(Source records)
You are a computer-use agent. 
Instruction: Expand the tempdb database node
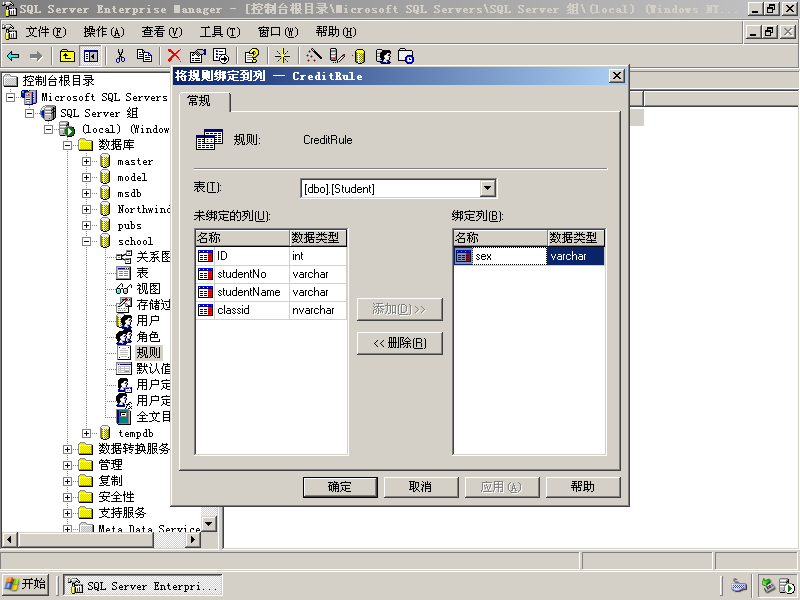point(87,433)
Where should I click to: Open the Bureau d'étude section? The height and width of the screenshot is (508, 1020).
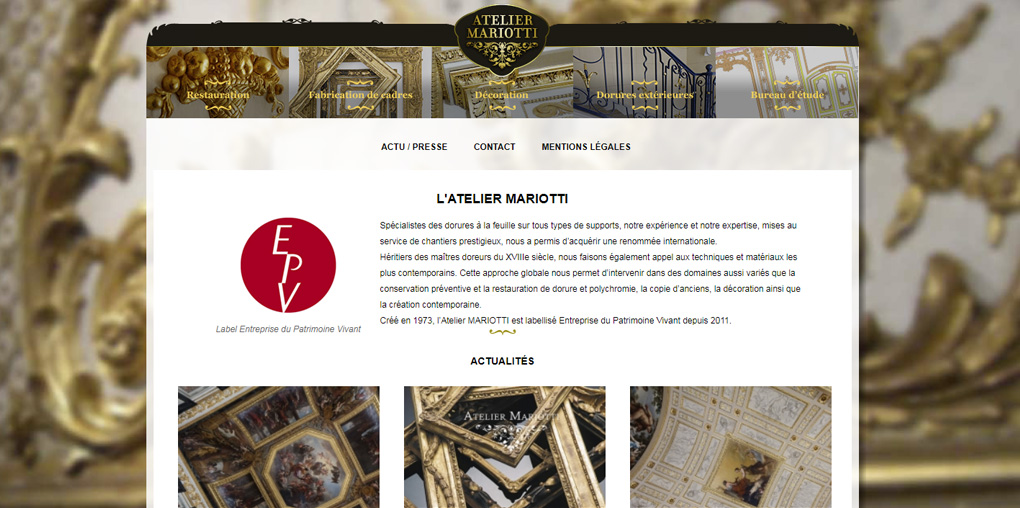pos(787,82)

▶ [Short task]: Edit the source records by replacing "screenshot" with "image" and leave every other word unchanged. Do not include the pictures in your answer.

▶ [Finished answer]:
You are a computer-use agent. 
Instruction: Expand the tempdb database node
point(87,433)
Where should I click to: Open the Bureau d'étude section? The height and width of the image is (508, 1020).
pos(787,82)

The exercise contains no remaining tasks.